Visando à desconstrução das ideias patologizantes, desprestigiantes e incapacitantes que cercam o albinismo nas práticas e nos discursos do senso comum – algumas vezes inevitavelmente introjetadas por algumas pessoas albinas –, Pessoas albinas, pessoas guerreiras: nas fendas da (in)visibilidade traz à luz um grupo de pessoas com suas dúvidas, dores e temores, mas também desejosas de mostrar que são capazes, quando são acreditadas e lhes são dadas condições de agência.
Evidenciando as disparidades entre pessoas albinas e não albinas de seu círculo familiar, de distintas faixas etárias e entre residentes das áreas urbana e rural, o livro esboça como esse pequeno mas representativo grupo negocia suas identidades no inóspito meio social que o circunda.

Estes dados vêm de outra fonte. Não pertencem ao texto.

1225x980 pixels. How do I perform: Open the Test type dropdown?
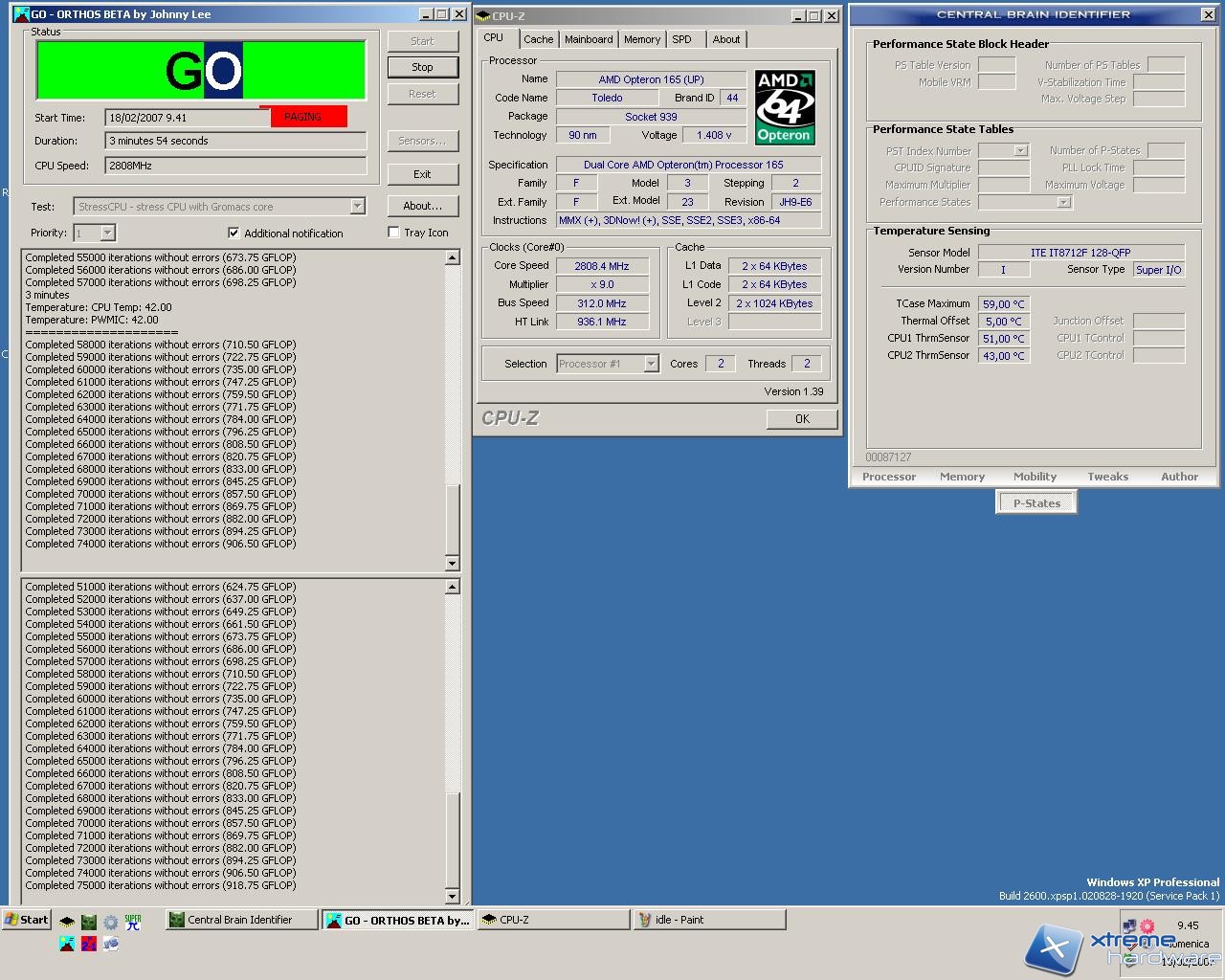357,207
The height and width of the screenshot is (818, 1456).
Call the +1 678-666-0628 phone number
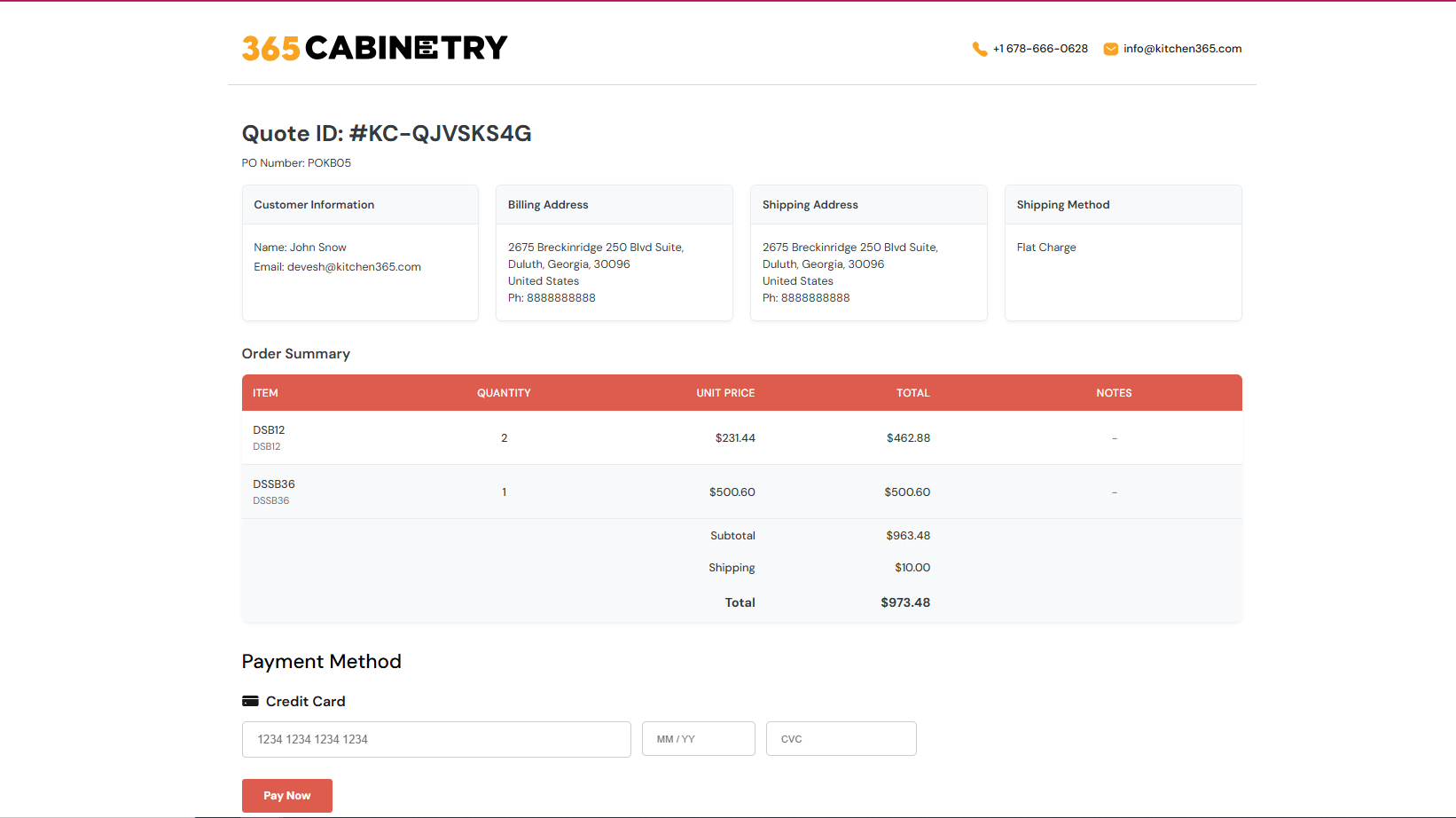[x=1040, y=49]
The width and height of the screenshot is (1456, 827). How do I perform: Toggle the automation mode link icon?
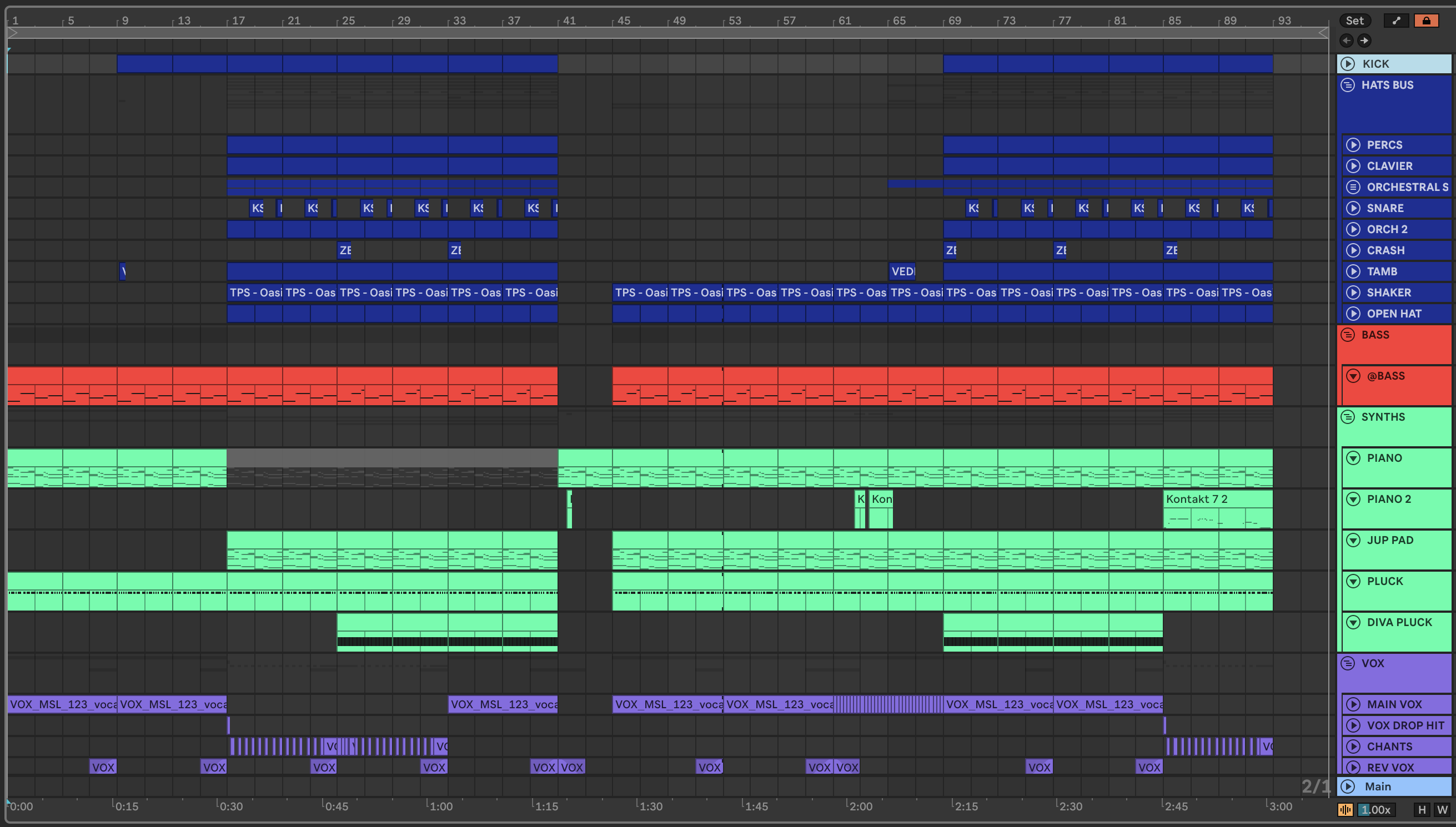1396,21
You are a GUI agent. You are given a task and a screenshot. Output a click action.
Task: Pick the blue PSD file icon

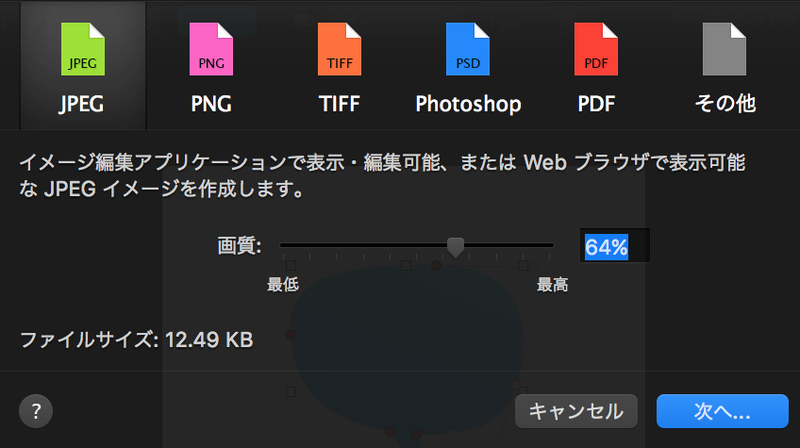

Além disso, ciente da importância da internet no ativismo de grupos minoritários, o trabalho salienta como as próprias pessoas albinas tomaram para si essa ferramenta, em prol de sua luta por pertencimento e aceitação social.
Realizado o sonho dormido de José Adailton, que esta obra seja o início da realização do sonho acordado de trazer os albinos como foco de interesse de mais estudos acadêmicos na área das Humanidades. Num sentido mais amplo e impactante na vida das pessoas albinas, este sonho é outro importante passo na árdua caminhada para despertar maior compreensão e menos estigma.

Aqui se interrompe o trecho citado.